Daniela Tripp, c’est son nom, est née sous la plume de Pierre Alferi, qui en a fait le personnage principal de son dernier ouvrage intitulé Kiwi, publié récemment par les éditions POL. Un étonnant roman-feuilleton, livré d’abord en ligne à raison d’un épisode par semaine sur le site Sitaudis, et qui paraît aujourd’hui agrémenté d’une soixantaine de dessins traduisant l’univers mental de l’héroïne, et de petites vignettes résumant d’une phrase sibylline l’épisode précédent, telles: « Si un homme plaît à Daniela, il est pris », « Daniela redoute que les hommes n’aiment d’elle que son derrière », « Après s’être élevée dans les airs au-dessus de l’Est parisien, Daniela quitte l’orbite de la Terre », « Daniela Tripp, qui broie du noir, se décide enfin à passer à l’action », etc.

Pierre Alféri, Kiwi

Quatre saisons et 54 épisodes rocambolesques, presque tous mis au jour par la voix de cette singulière créature « à petits bras et petits pieds qui creuse jour après jour le même petit sillon stérile et ne s’aventure guère au-delà de trois pâtés de maisons », dont la pensée souvent s’échappe pour aborder de nouvelles galaxies et s’offrir à « la piqûre des astres ». À la faveur d’un menu larcin, Daniela se laisse séduire par un bonimenteur, se marie, abandonne ses travaux de reliure pour devenir femme au foyer. Et l’étau se resserre, quand, en proie à des délires de persécution domestiques, elle se heurte à la résistance passive des objets qui constituent soudain une menace. La prudente Daniela voit alors à quel point elle s’est laissé abuser par les coïncidences et les invraisemblances d’un quotidien baigné par un complot ourdi dans l’ombre, auquel l’ensemble de ses proches n’est pas étranger.

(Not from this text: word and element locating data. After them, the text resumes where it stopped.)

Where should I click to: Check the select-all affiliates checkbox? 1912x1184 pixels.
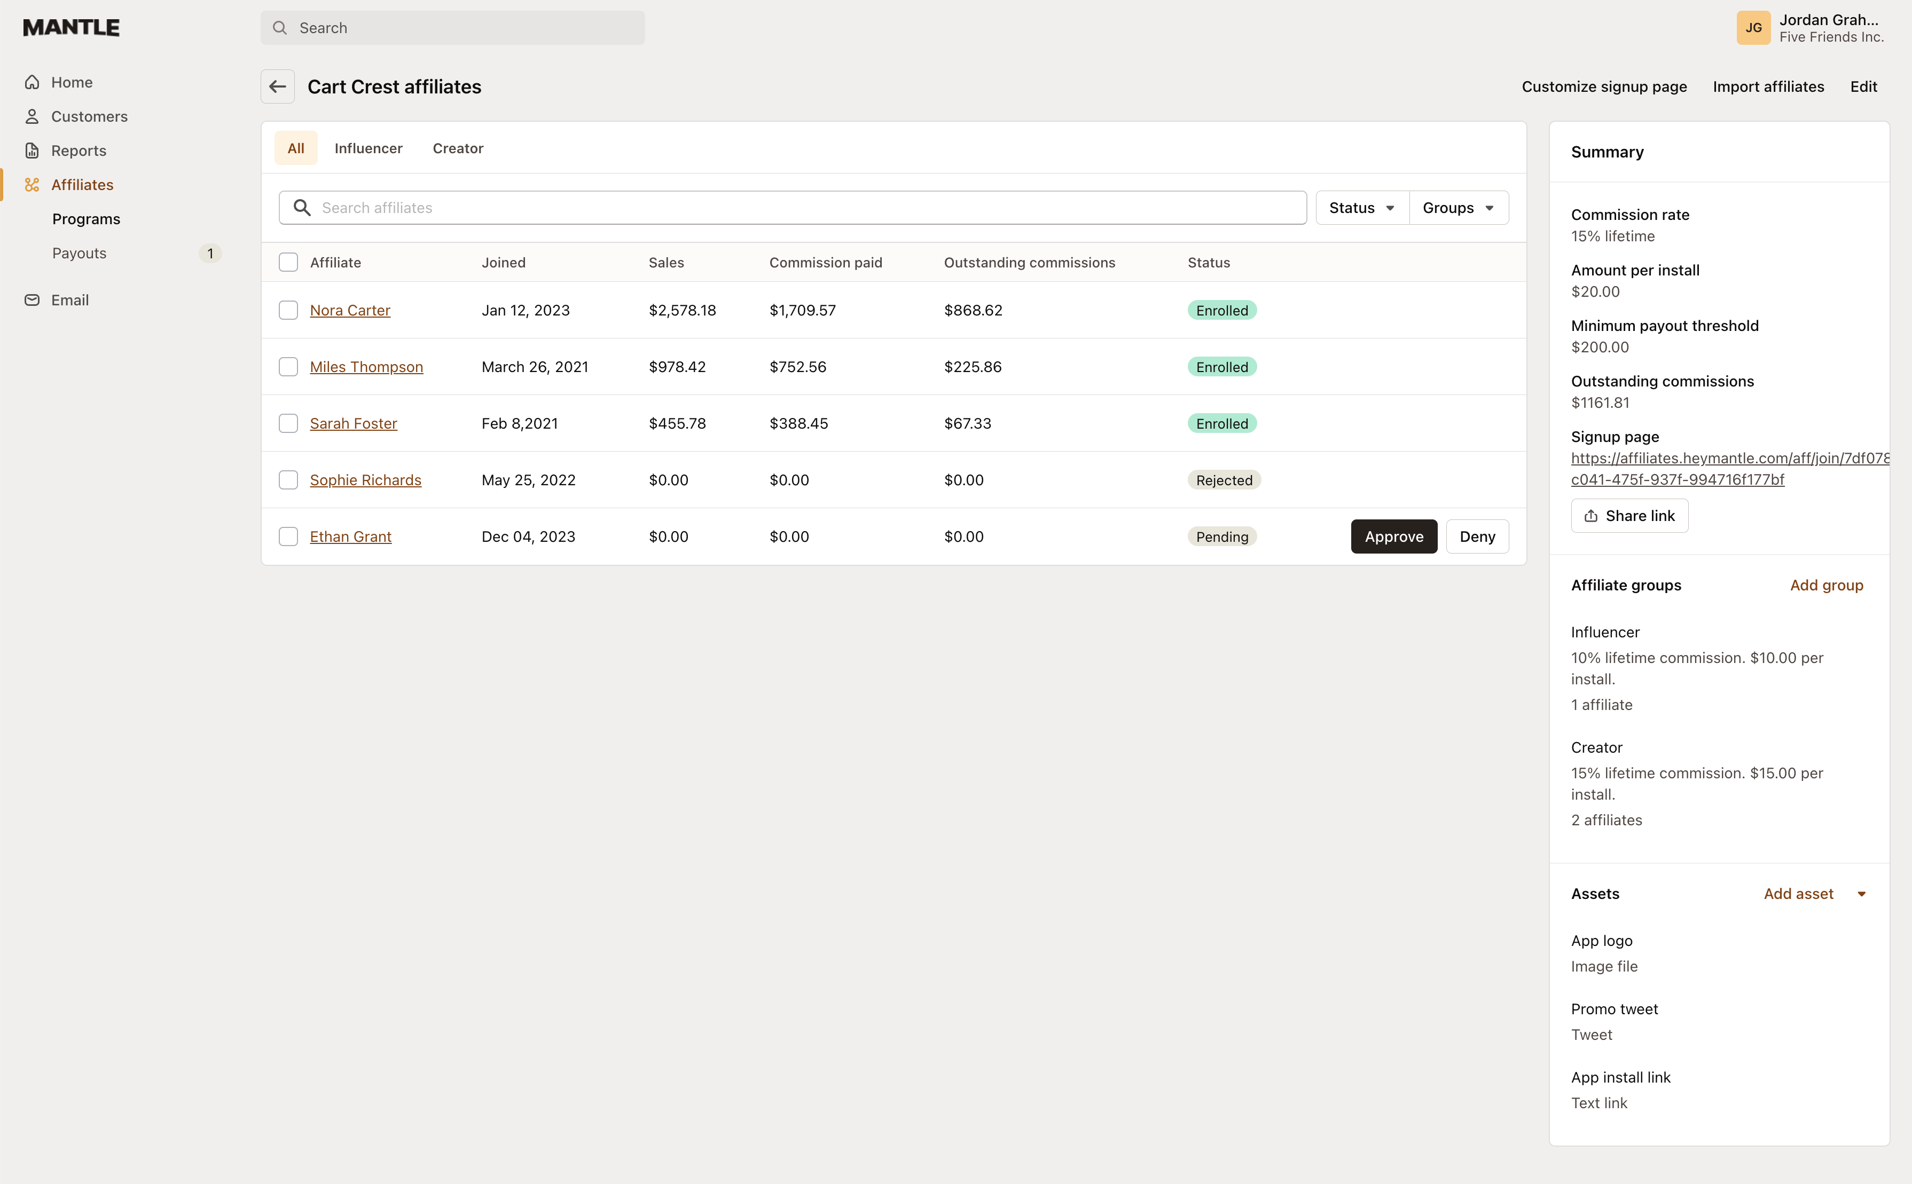(288, 262)
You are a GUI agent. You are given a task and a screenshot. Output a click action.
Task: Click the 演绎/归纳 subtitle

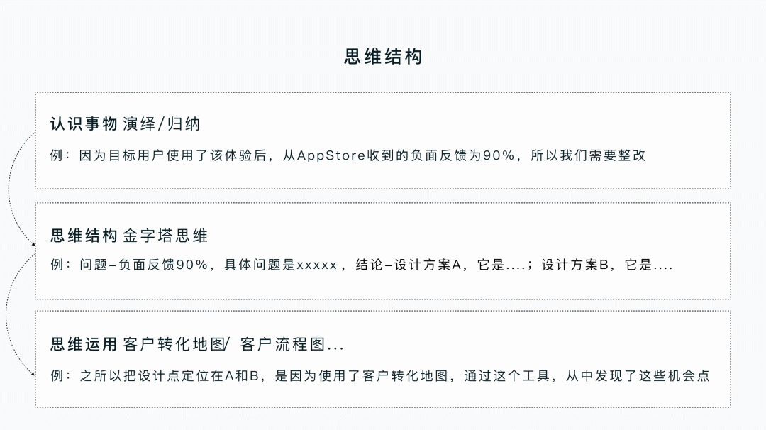point(162,124)

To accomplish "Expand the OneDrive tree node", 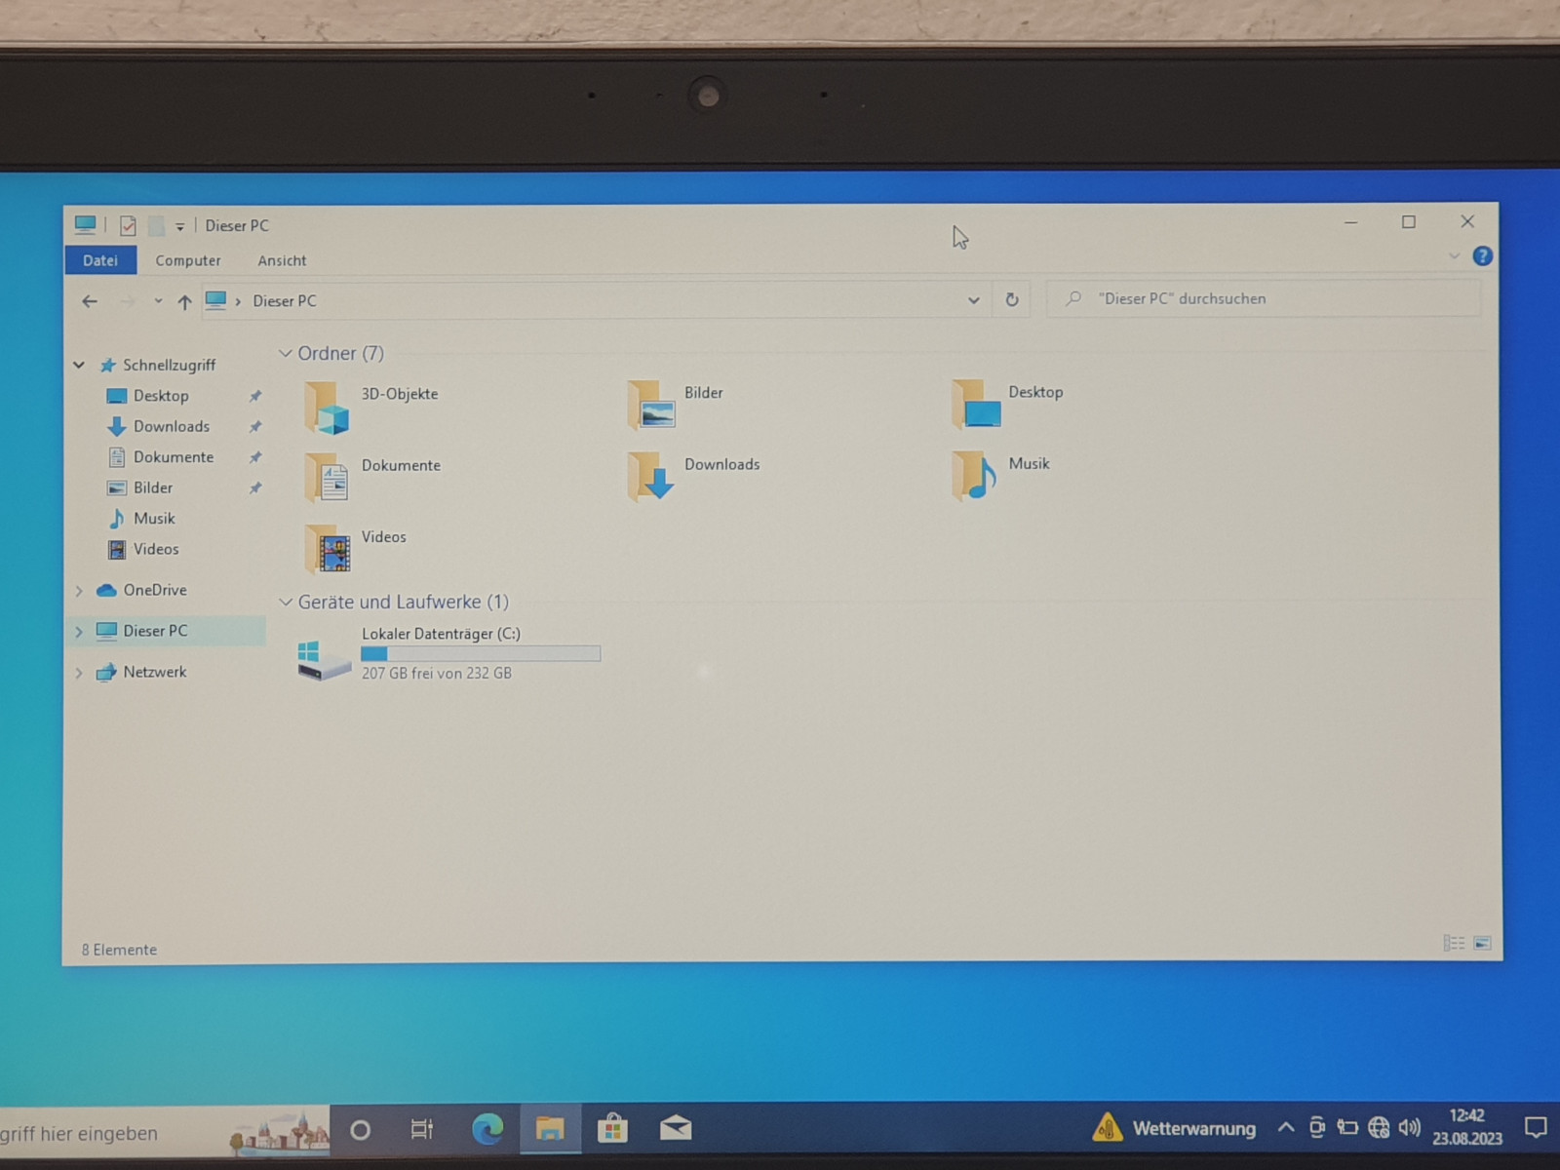I will tap(79, 591).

Pierre Alferi n’a pas son pareil pour nous entraîner dans ses histoires loufoques de dépression, où le réel échappe, guidé par des possibilités délirantes. Qui va croire à ces partis anti-kiwis et anti-lichis ? On ne peut s’empêcher de sourire devant ces « Machiavel de la framboise » ou ces « Clausewitz de la fraise des bois », devant ce suspense de façade.

Et c’est tout l’art d’Alferi d’osciller du sérieux au dérisoire pour mieux évoquer des questions de notre temps : solitude et enfermement, rapports entre habitation et propriété, guerre économique et spéculation boursière. De la folie des marchés et de la violence qu’elle engendre.

Certes, « le boycott d’un fruit frais n’est qu’une visée factice ». Mais à l’instar des protagonistes de ce roman-feuilleton, si nous jouons le jeu, c’est peut-être que, comme eux, nous savons que « sans la fiction, sans l’histoire plus ou moins puérile que cha- cun se raconte, la réalité ne tiendrait pas debout une minute ».